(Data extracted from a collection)
<<<<

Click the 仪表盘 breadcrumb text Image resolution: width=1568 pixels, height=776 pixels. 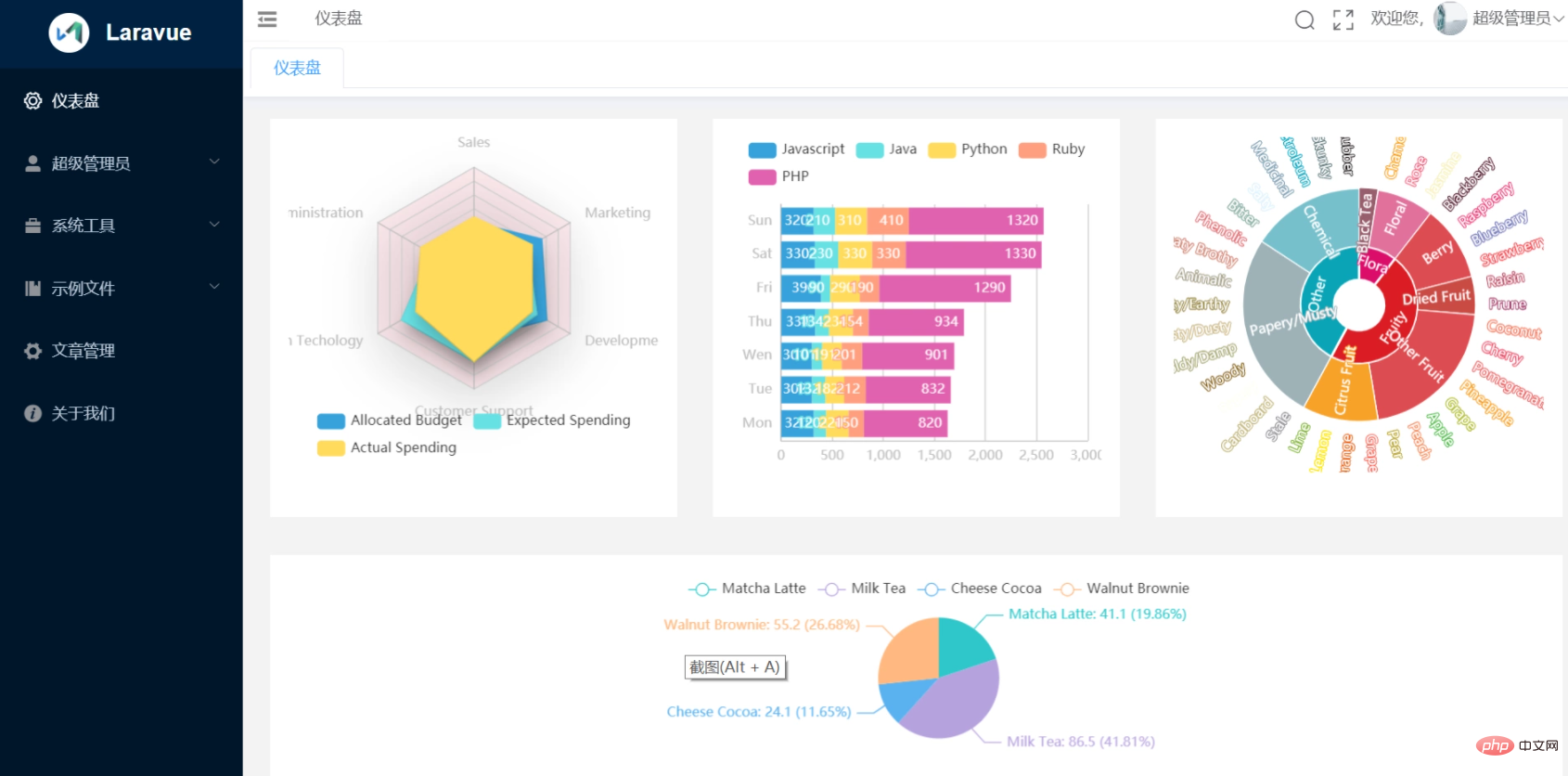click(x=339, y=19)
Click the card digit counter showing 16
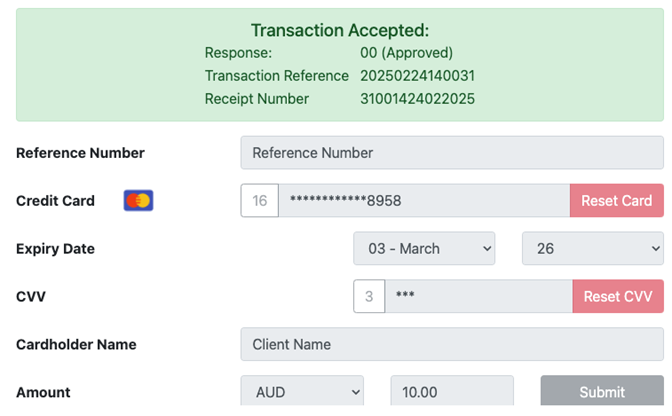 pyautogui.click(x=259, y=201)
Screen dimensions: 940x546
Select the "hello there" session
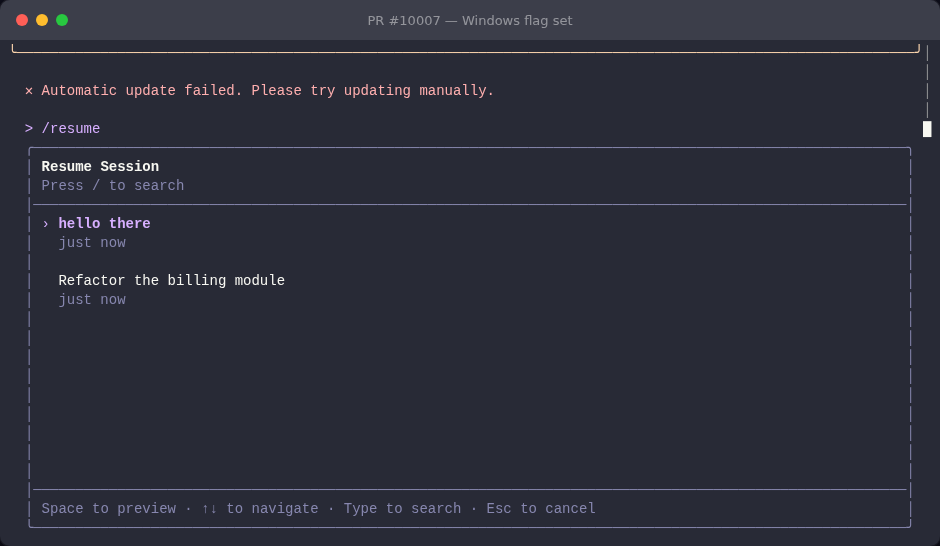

>>>>

- _Exercise brief_: Please repeat exactly the lines from the one containing "Click the card digit counter showing 16" through the end of the entries, both included, omitting pictures.

- _Result of this task_:
Click the card digit counter showing 16
 pyautogui.click(x=259, y=201)
Screen dimensions: 940x546
Select the "hello there" session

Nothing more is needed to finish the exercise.